El 28 de julio, la tropa de moldavos que realizaban la remodelación de nuestra nueva casa colocaron al fin el gran ventanal de la sala tras lo cual, como habíamos pactado, se irían de vacaciones, pues comenzaba agosto, mes en el que España se paraliza. 

Un día después, el 29, llegamos Miri, Gustavo y yo a instalarnos, y con nosotros la primera mudanza con los muebles del piso de Miri en Barcelona. Trabajamos sin descanso y a la semana siguiente llegó la segunda mudanza con los muebles de mi piso de Holanda. 

Ha sido el cambio más complicado, difícil y penoso de mi vida porque debíamos hacer caber dos casas en una y porque nuestro nuevo hogar no tiene aire acondicionado. No lo necesita, dijeron los antiguos dueños, y a mediados de agosto, cuando la temperatura subió a 36 grados con sensación de 40, yo sentía que me moría. 

El 20 de agosto los moldavos regresaron con sus caras largas, su urgencia de café y cigarros y su ir y venir hablando en su lengua y echando a andar máquinas ruidosas. El calor continuaba al igual que la sequía que yo desafié dando de beber a mi jardín que agonizaba, seguía habiendo cajas por aquí y por allá y zonas de la casa que prefería no ver porque parecían campamentos de refugiados. Al instante, los moldavos quitaron las puertas por las que habían entrado (y todas las demás) porque las iban a pintar. 

Por aquellos días calculé mal y acepté recibir a la hija de una buena amiga mexicana en casa. Pésima idea. Los moldavos tomaron la habitación de invitados como taller de pintura. Sacaron la cama a la terraza y el escritorio a la sala que acababa de arreglar y volvía a parecer zona de bombardeo. La pobre Camila tuvo que dormir en el sofá, y éramos Miri, Gustavo, Camila, yo mas cuatro moldavos y medio (contando a Iván, el hijo de uno de ellos) viviendo sin puertas. Solo tuvieron la delicadeza de dejar la del baño principal, sin manija ni cerrojo.
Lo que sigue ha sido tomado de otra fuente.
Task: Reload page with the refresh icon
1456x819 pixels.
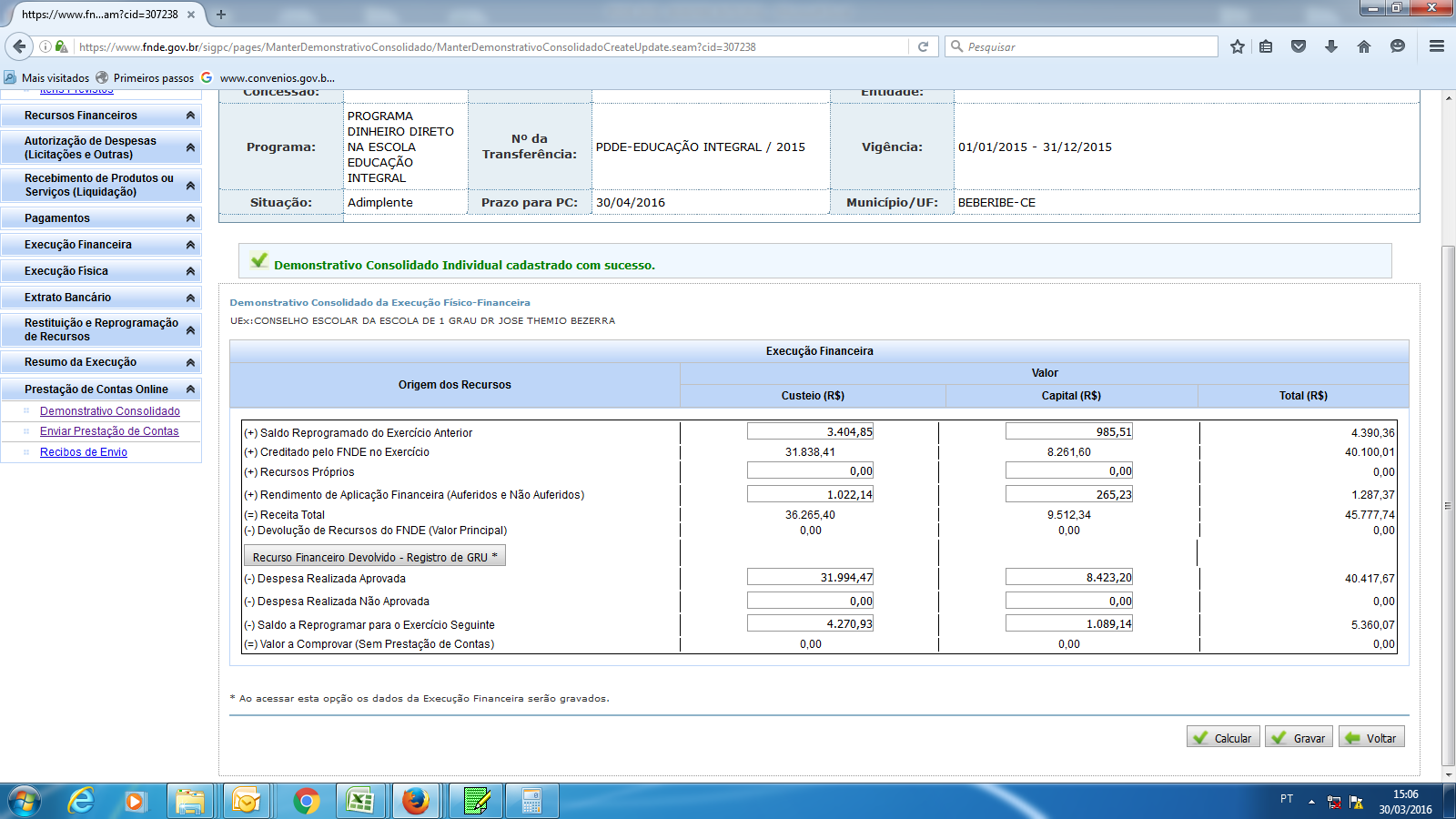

No podía leer ni escribir ni seguir acomodando cosas, porque los moldavos iban y venían por toda la casa. Quería uno entrar en la cocina y no podía porque estaban pintando el marco de la puerta; pasar a la recámara y tampoco porque estaban quitando bisagras. Como no podía hacer nada, me puse a ver películas tontas. Vi Bajo el sol de la Toscana y me vi reflejada. Allí estaba yo, Bajo el tórrido sol de la Cataluña profunda, rodeada como la protagonista de la peli, de trabajadores eslavos. Les preparaba café en cuanto llegaban, fruta a la hora de comer y ellos opinaban sobre mis ideas de decoración. Nikolai se burló sin piedad del color que había elegido para el closet de piso a techo y de pared a pared de la recámara principal. Lo odié pero tenía razón. Me costó sangre convencer a todos, a Gustavo, Miri, y a los moldavos de la siguiente opción de color que había elegido, y de todos modos Nikolai llegó con ese mas uno más claro porque le parecía que era demasiado intenso. No lo podía creer, pero luego se me ocurrió utilizar los dos y todos quedamos felices con el resultado.

Cuando los trabajadores de la película terminan, le dan la noticia a la protagonista y la llevan al muro que han levantado en el jardín donde han colocado una inscripción que dice POLONIA, ante la cual todos lloran porque es la despedida. Cuando al fin terminaron los moldavos y colocaron las puertas, nos despedimos entre bromas y los acompañamos a la puerta. Al volver a mi recámara, abrí las puertas del closet. Estaba segura de que en alguna vería escrito: MOLDAVIA. Pero no. No escribieron nada. Qué tristeza.